Re: Integrating ML/DL frameworks with Spark

2018-05-07 Thread Reynold Xin
I don't think it's sufficient to have them in YARN (or any other services)
without Spark aware of them. If Spark is not aware of them, then there is
no way to really efficiently utilize these accelerators when you run
anything that require non-accelerators (which is almost 100% of the cases
in real world workloads).

For the other two, the point is not to implement all the ML/DL algorithms
in Spark, but make Spark integrate well with ML/DL frameworks. Otherwise
you will have the problems I described (super low performance when
exchanging data between Spark and ML/DL frameworks, and hanging issues with
MPI-based programs).


On Mon, May 7, 2018 at 10:05 PM Jörn Franke  wrote:

> Hadoop / Yarn 3.1 added GPU scheduling. 3.2 is planned to add FPGA
> scheduling, so it might be worth to have the last point generic that not
> only the Spark scheduler, but all supported schedulers can use GPU.
>
> For the other 2 points I just wonder if it makes sense to address this in
> the ml frameworks themselves or in Spark.
>
> On 8. May 2018, at 06:59, Xiangrui Meng  wrote:
>
> Thanks Reynold for summarizing the offline discussion! I added a few
> comments inline. -Xiangrui
>
> On Mon, May 7, 2018 at 5:37 PM Reynold Xin  wrote:
>
>> Hi all,
>>
>> Xiangrui and I were discussing with a heavy Apache Spark user last week
>> on their experiences integrating machine learning (and deep learning)
>> frameworks with Spark and some of their pain points. Couple things were
>> obvious and I wanted to share our learnings with the list.
>>
>> (1) Most organizations already use Spark for data plumbing and want to be
>> able to run their ML part of the stack on Spark as well (not necessarily
>> re-implementing all the algorithms but by integrating various frameworks
>> like tensorflow, mxnet with Spark).
>>
>> (2) The integration is however painful, from the systems perspective:
>>
>>
>>- Performance: data exchange between Spark and other frameworks are
>>slow, because UDFs across process boundaries (with native code) are slow.
>>This works much better now with Pandas UDFs (given a lot of the ML/DL
>>frameworks are in Python). However, there might be some low hanging fruit
>>gaps here.
________________________
> [INSTRUCTIONS]:
a) Answer these questions from the thread about integrating ML/DL frameworks with Spark:
(i) Which Hadoop/Yarn version added GPU scheduling?
(ii) Which two frameworks are named as examples to integrate with Spark?
(iii) Why is data exchange between Spark and other frameworks slow?
b) Repeat the part of the thread about integrating ML/DL frameworks with Spark between "2018-05-07 Thread Reynold" and "MPI-based programs).", inclusive.
The lines after this point come from a separate source.

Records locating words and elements
________________________
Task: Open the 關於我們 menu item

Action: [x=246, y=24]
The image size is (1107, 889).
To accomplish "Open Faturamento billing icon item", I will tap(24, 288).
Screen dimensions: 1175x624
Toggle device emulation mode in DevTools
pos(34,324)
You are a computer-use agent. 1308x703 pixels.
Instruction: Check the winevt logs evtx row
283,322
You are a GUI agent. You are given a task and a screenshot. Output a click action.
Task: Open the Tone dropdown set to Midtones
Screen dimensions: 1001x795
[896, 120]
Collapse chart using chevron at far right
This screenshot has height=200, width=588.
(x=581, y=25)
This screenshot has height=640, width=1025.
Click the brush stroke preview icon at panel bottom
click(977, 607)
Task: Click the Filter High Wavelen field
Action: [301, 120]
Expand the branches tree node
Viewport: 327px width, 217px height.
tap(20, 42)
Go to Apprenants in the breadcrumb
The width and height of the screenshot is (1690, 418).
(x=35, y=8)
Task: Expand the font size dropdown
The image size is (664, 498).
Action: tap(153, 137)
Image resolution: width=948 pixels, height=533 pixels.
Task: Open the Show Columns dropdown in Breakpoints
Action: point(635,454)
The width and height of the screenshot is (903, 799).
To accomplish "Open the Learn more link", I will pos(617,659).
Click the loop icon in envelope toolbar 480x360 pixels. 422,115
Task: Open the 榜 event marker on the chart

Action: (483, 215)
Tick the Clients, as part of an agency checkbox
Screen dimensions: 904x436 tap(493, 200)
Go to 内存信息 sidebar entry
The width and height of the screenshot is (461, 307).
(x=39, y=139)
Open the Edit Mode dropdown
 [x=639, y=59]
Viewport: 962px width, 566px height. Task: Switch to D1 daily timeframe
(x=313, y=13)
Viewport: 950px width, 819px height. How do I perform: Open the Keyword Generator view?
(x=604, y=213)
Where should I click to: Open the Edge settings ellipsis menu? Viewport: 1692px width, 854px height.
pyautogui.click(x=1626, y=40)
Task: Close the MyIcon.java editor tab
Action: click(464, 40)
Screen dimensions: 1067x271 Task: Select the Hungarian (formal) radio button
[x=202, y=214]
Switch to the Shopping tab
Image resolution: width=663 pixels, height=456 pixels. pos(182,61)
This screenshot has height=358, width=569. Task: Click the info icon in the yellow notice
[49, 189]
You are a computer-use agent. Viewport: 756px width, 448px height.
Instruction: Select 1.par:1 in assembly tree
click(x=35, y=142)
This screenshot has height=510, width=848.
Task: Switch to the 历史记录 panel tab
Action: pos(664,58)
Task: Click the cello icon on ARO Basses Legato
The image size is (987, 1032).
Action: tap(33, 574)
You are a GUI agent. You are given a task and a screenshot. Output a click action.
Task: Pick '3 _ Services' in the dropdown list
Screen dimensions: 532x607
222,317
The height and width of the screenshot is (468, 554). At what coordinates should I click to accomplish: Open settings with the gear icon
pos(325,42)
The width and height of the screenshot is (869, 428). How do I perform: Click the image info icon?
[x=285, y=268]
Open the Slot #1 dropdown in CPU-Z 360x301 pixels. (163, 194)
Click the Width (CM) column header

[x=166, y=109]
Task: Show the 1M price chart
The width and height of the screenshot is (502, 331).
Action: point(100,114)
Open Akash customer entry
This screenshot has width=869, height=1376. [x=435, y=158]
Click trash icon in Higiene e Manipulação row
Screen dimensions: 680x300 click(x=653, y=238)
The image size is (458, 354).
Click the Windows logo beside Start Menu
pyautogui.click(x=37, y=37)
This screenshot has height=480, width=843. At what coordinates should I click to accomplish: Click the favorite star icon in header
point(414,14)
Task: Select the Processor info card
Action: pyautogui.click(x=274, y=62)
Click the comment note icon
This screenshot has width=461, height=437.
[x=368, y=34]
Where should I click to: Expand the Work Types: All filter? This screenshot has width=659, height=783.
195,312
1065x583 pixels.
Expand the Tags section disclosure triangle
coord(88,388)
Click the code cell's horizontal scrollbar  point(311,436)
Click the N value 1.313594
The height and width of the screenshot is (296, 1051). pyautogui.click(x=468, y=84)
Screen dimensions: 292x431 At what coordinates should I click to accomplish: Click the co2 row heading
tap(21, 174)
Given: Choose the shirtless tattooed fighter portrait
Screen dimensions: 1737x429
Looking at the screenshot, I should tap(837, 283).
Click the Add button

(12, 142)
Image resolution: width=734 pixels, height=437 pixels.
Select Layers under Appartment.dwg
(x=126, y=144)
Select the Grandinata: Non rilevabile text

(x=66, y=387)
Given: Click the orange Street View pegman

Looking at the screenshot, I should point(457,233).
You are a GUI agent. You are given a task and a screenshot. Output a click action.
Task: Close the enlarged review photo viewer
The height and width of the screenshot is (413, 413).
________________________
> [SOLUTION SET]:
a)
(i) Hadoop/Yarn 3.1
(ii) tensorflow and mxnet
(iii) UDFs across process boundaries (with native code) are slow.

b)
2018-05-07 Thread Reynold Xin
I don't think it's sufficient to have them in YARN (or any other services)
without Spark aware of them. If Spark is not aware of them, then there is
no way to really efficiently utilize these accelerators when you run
anything that require non-accelerators (which is almost 100% of the cases
in real world workloads).

For the other two, the point is not to implement all the ML/DL algorithms
in Spark, but make Spark integrate well with ML/DL frameworks. Otherwise
you will have the problems I described (super low performance when
exchanging data between Spark and ML/DL frameworks, and hanging issues with
MPI-based programs).